Build a revenue management strategy and culture
A revenue management strategy is a blueprint for improving financial performance over a specific period of time. It should incorporate all of the revenue streams from across all parts of the hotel as well as all of the revenue drivers, from the sales department to the online distribution channels.
The strategy should be built upon a solid foundation of revenue goals using targeted RevPAR, ARI and other relevant metrics for tracking progress. It should include a timeline with key milestones and spell out the tactics for achieving success.
The strategy should be as specific as possible, detailing, for example, how the property approaches pricing – e.g., whether it is dynamically pricing the best available rate based on forecasted demand (BAR) or on actual demand. Done right, the strategy will help create cognitive alignment amongst all employees regarding the value of revenue management.
Think in terms of Total Revenue Management
Until recently, the focus of revenue management was on guest rooms and nothing else. But next-generation revenue management means also taking into account the ancillary spending that takes place in hotel restaurants, bars, conference centers, banquet space, golf courses, etc.
Thinking in terms of Total Revenue Management and not just revenue management as it pertains to guest rooms can mean leaving a lot less money on the table and significantly boosting revenue and profitability for the property.

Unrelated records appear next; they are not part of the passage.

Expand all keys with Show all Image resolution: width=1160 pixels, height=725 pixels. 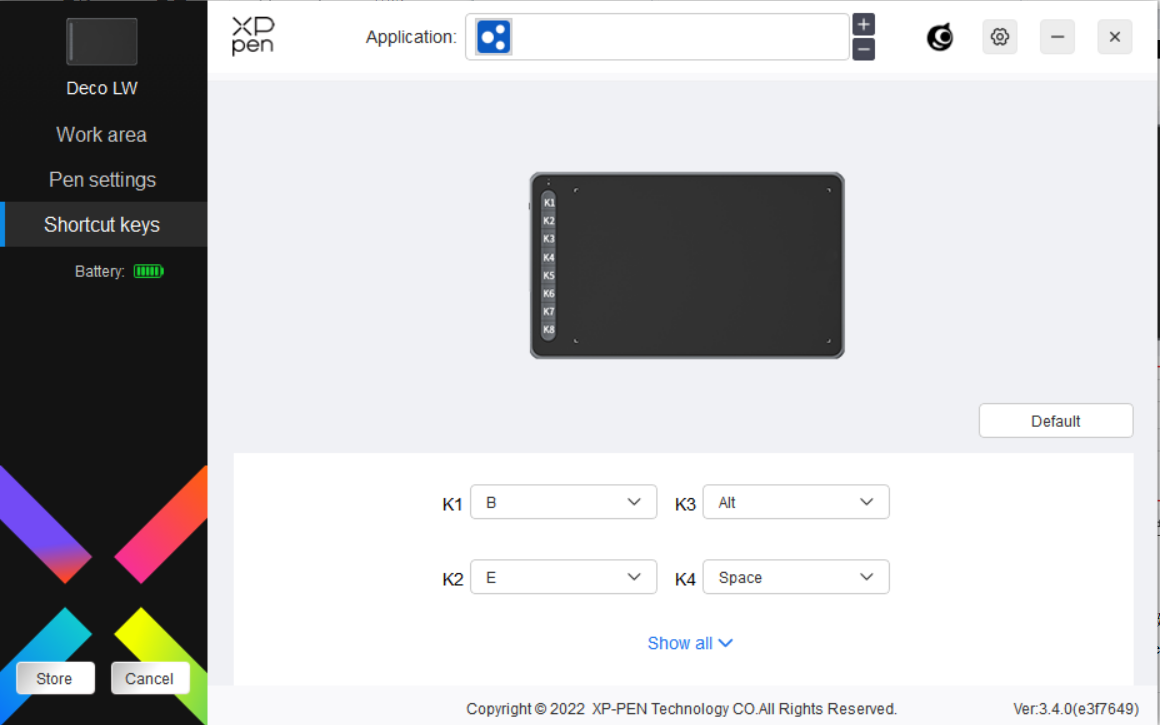tap(690, 643)
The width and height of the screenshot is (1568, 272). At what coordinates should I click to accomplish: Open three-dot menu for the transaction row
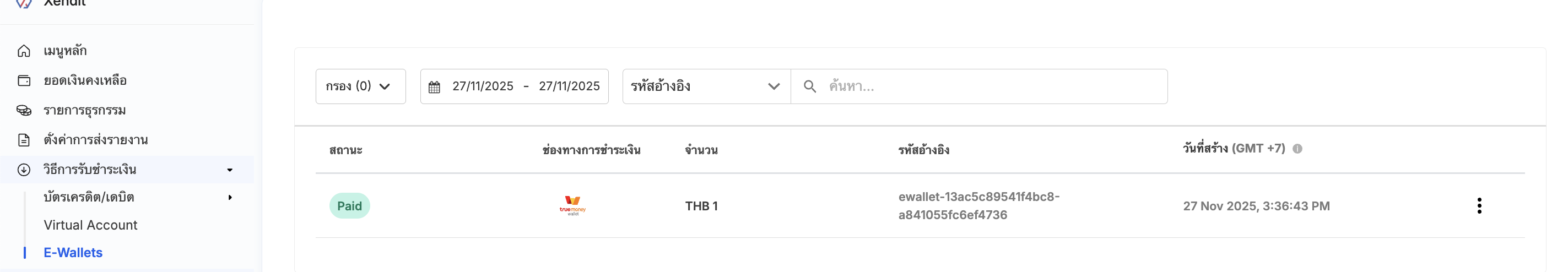pos(1479,206)
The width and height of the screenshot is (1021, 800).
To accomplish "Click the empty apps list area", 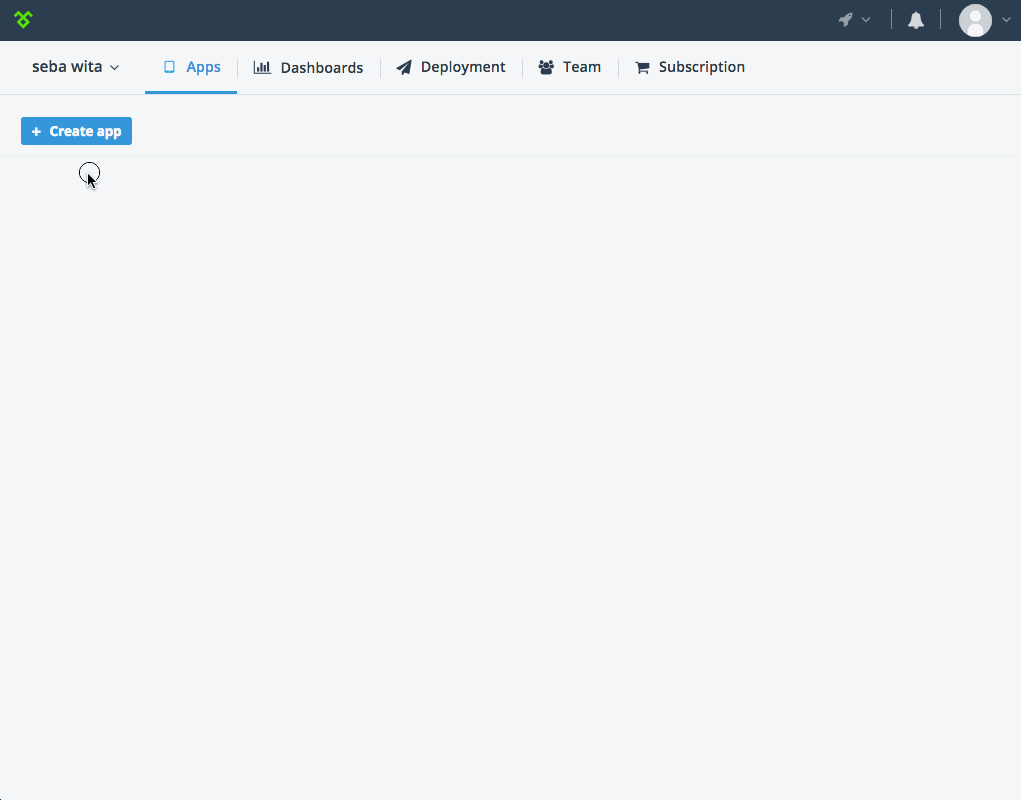I will [510, 450].
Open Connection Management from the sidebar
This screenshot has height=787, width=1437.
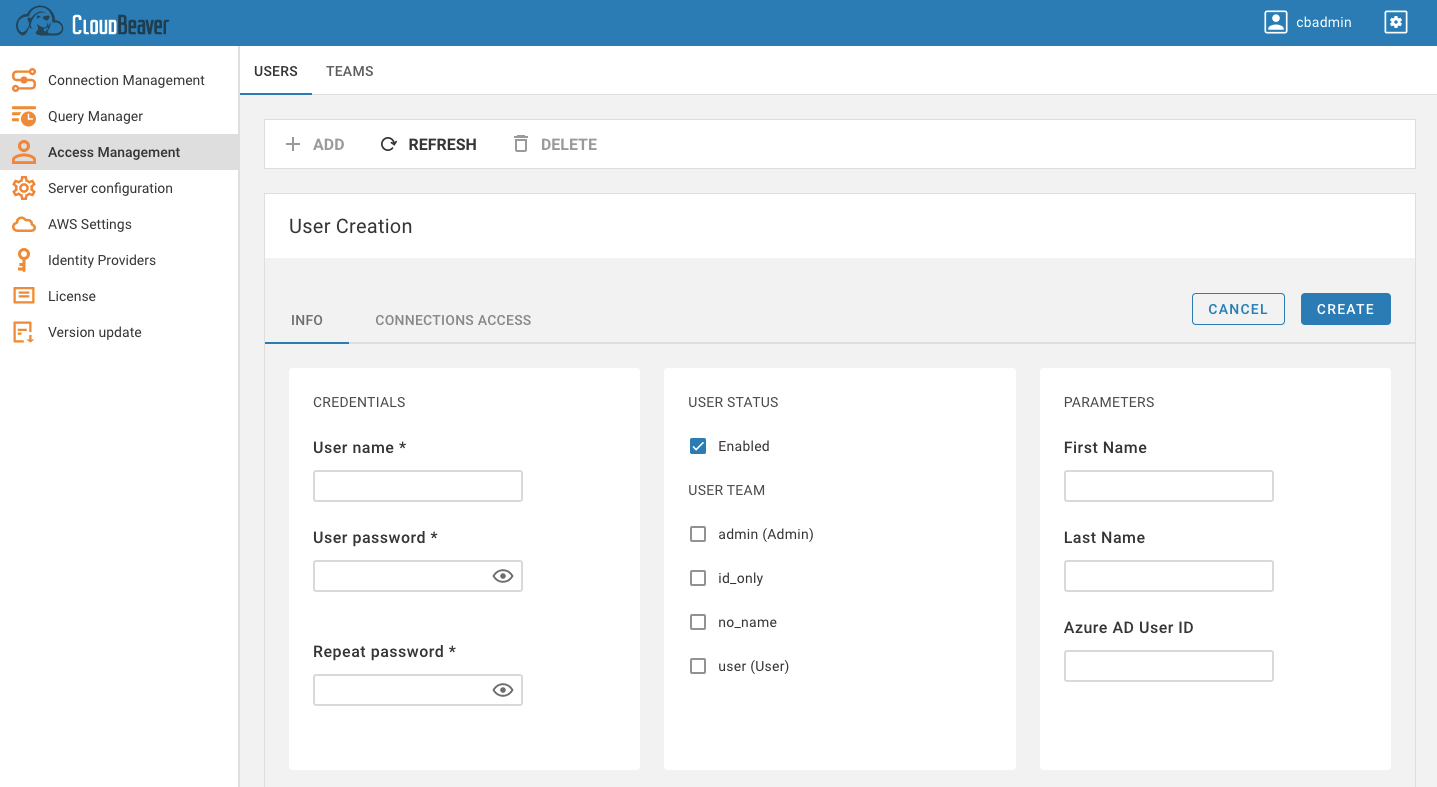[x=127, y=79]
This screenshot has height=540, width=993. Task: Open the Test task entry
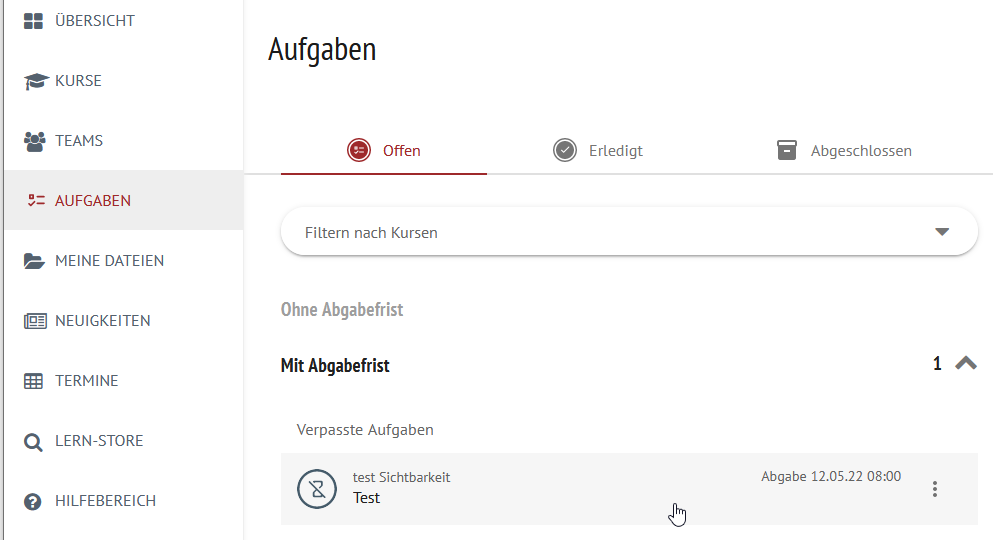(629, 489)
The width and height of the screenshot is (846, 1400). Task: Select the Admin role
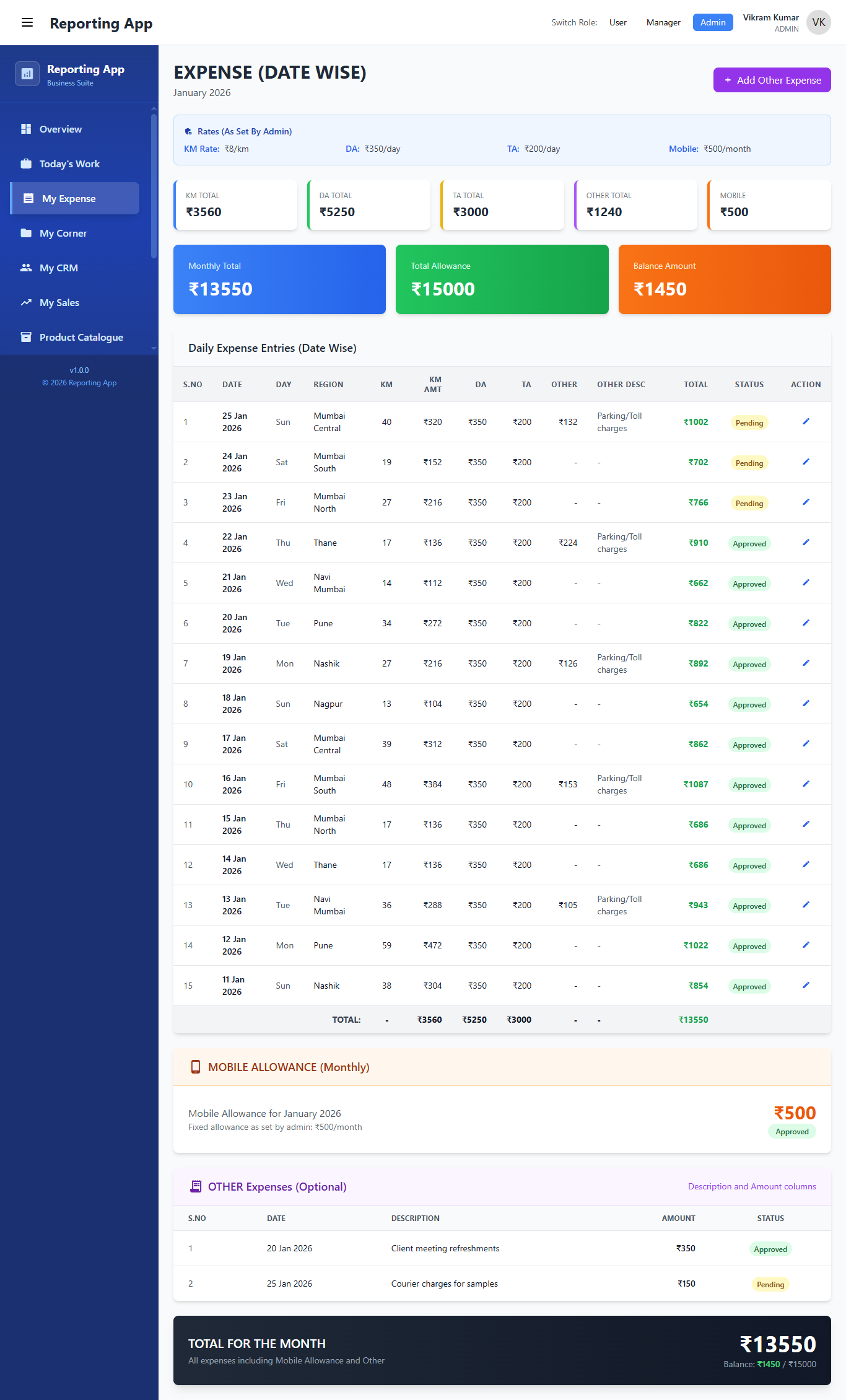[x=712, y=23]
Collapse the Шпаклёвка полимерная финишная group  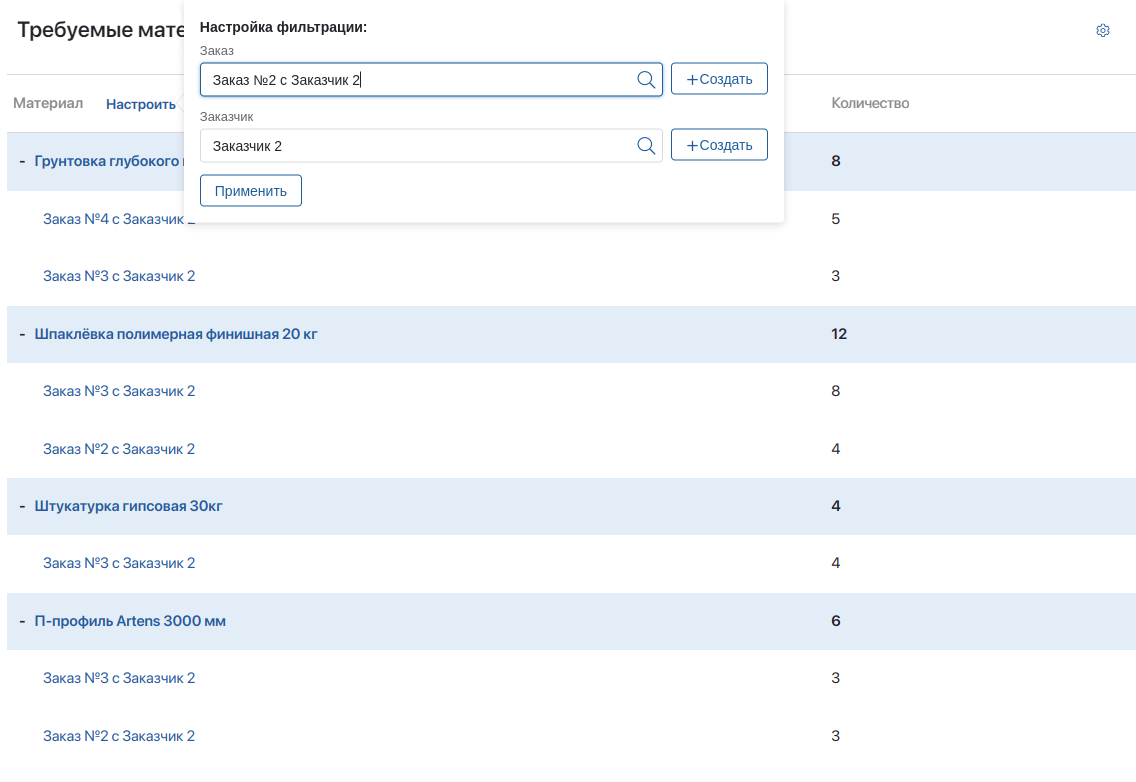22,334
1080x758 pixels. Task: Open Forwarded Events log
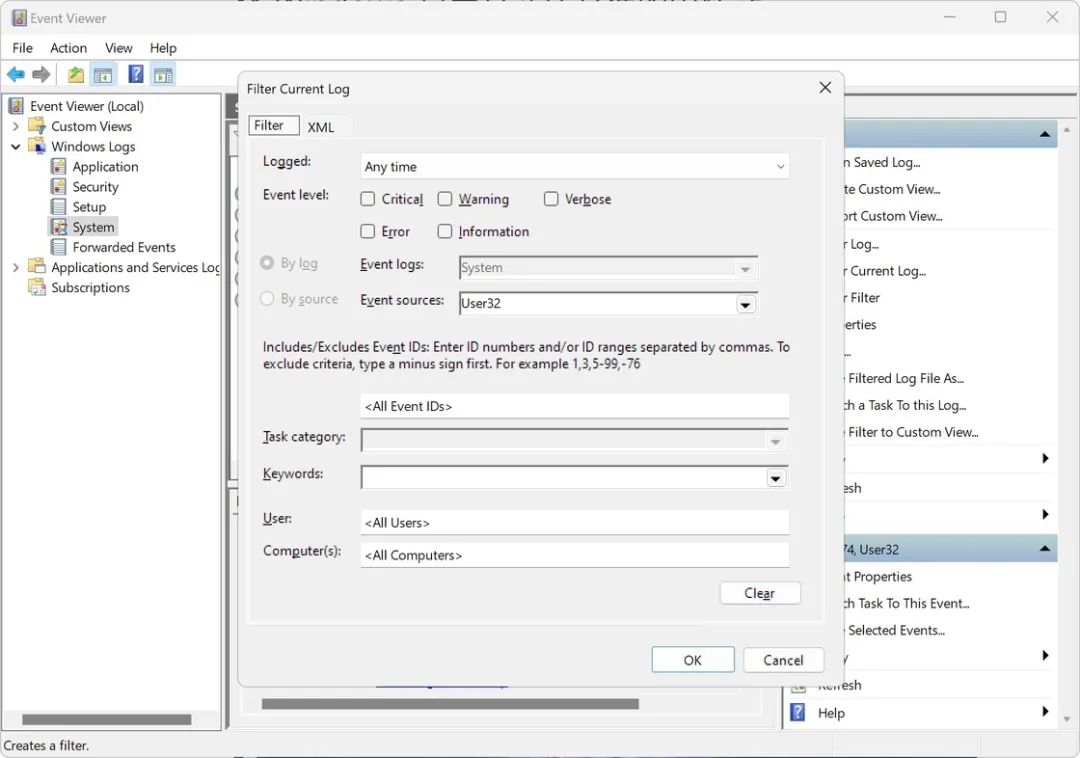pos(123,247)

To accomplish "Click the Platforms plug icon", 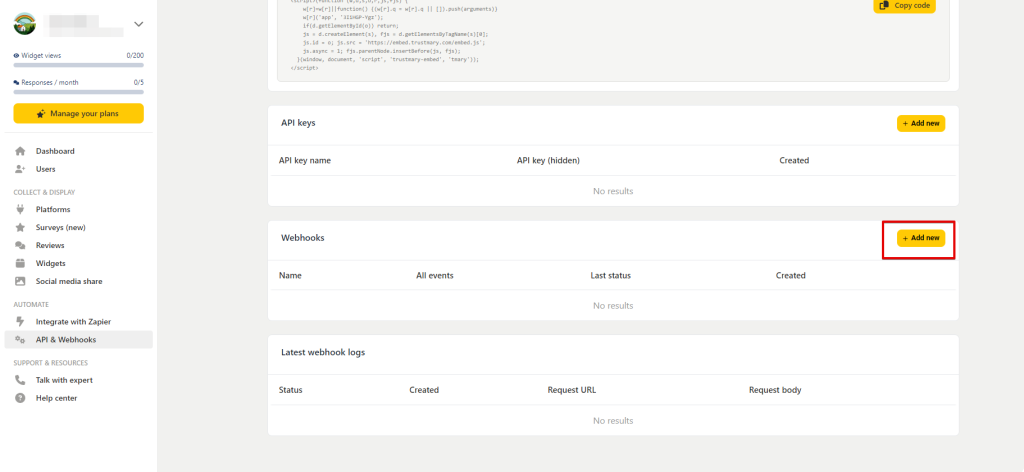I will tap(20, 209).
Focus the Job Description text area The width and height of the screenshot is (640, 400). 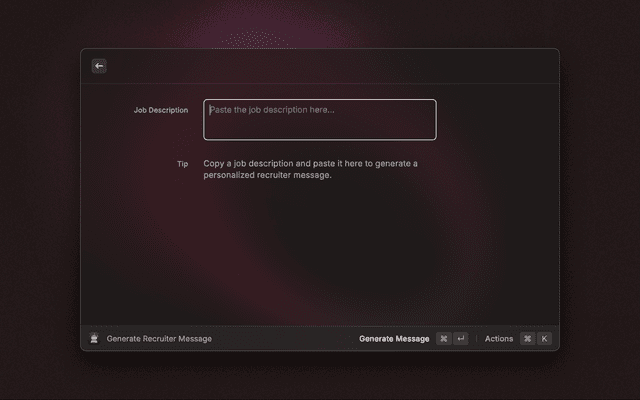[x=320, y=119]
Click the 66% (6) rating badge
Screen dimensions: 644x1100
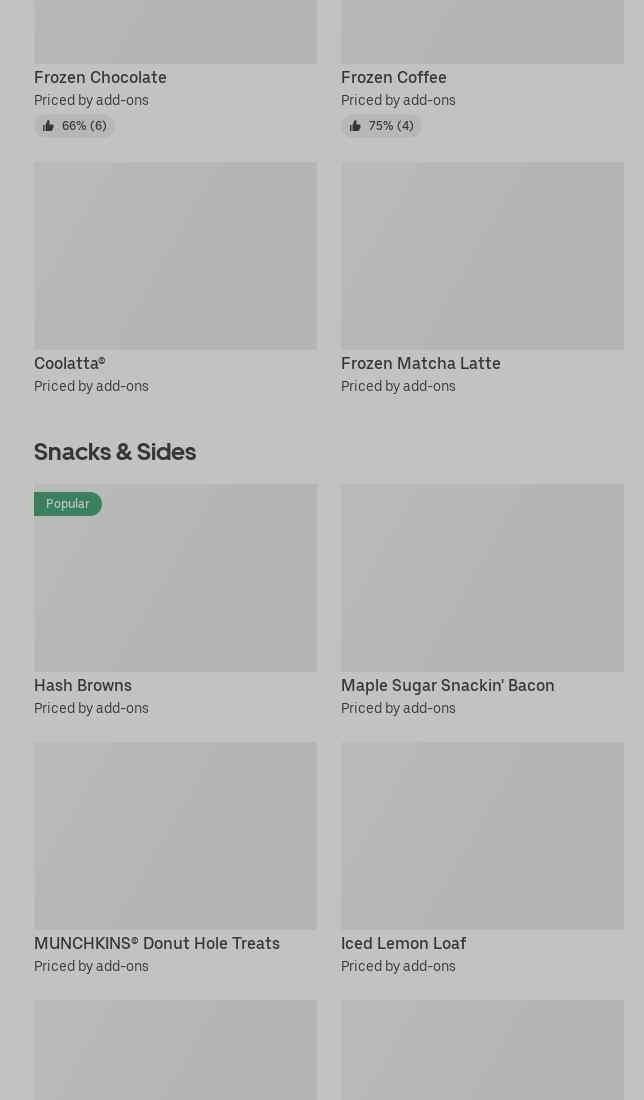tap(84, 126)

Partner with the sales and marketing departments
The pricing recommendations and market insights generated by revenue managers can be valuable across multiple parts of the organization. Access to the tools and dashboards should be made available to marketers, in particular, who are charged with demand generation activities.
Insights, such as those that forecast periods of high demand versus low demand and that reveal which customer segments are planning to book rooms for a certain period, should inform every campaign.
The insights should determine how aggressive to be with marketing offers and promotions, toward which customer segments the offers and promotions should be directed, and when, exactly, to present the offers and promotions, and which marketing tactics are most likely to elicit the desired responses.
To achieve optimal results, it’s imperative that revenue managers work hand-in-hand with the sales and marketing functions and integrate all of their customer acquisition strategies. This is not a one-time effort. Rather, it requires close collaboration and coordination between the departments on an ongoing basis and a combined commitment to drive continuous performance improvement.